Take the lines below between the one holding "The image size is (1645, 1154)." and the one holding "Given: Click the zoom out magnifier icon", inclusive, and copy them exactly. Add nothing.
[Opening RECORDS section]
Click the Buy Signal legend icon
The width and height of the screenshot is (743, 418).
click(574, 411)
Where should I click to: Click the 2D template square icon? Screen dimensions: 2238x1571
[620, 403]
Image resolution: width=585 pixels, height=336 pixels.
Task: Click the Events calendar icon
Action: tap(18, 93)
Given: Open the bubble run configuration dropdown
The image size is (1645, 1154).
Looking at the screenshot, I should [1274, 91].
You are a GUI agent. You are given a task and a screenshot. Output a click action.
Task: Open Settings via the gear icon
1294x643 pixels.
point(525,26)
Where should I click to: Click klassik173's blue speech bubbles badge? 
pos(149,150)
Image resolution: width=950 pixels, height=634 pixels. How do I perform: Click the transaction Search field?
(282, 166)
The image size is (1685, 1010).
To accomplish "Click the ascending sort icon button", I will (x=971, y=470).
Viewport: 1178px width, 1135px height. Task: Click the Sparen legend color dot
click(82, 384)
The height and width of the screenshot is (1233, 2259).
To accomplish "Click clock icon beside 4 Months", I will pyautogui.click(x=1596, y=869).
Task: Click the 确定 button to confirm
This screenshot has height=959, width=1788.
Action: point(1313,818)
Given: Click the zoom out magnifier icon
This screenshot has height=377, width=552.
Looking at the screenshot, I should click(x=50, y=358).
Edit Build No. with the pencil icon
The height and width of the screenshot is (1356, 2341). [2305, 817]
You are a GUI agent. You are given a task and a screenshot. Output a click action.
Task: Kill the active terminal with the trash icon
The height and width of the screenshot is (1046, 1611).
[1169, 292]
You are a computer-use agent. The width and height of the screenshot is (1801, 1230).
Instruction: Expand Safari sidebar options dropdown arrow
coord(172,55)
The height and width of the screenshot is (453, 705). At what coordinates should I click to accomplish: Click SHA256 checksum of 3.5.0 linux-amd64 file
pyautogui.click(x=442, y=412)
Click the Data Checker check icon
[Closing RECORDS section]
* [REPLY TO THE TASK]:
The image size is (1645, 1154).
Looking at the screenshot, I should [1274, 91].
You are a GUI agent. You are given a task and a screenshot. Output a click action.
Task: Open Settings via the gear icon
1294x643 pixels.
point(525,26)
Where should I click to: Click klassik173's blue speech bubbles badge? 
pos(149,150)
Image resolution: width=950 pixels, height=634 pixels. How do I perform: Click the transaction Search field?
(282, 166)
The image size is (1685, 1010).
To accomplish "Click the ascending sort icon button", I will (x=971, y=470).
Viewport: 1178px width, 1135px height. Task: Click the Sparen legend color dot
click(82, 384)
The height and width of the screenshot is (1233, 2259).
To accomplish "Click clock icon beside 4 Months", I will pyautogui.click(x=1596, y=869).
Task: Click the 确定 button to confirm
This screenshot has height=959, width=1788.
Action: point(1313,818)
Given: Click the zoom out magnifier icon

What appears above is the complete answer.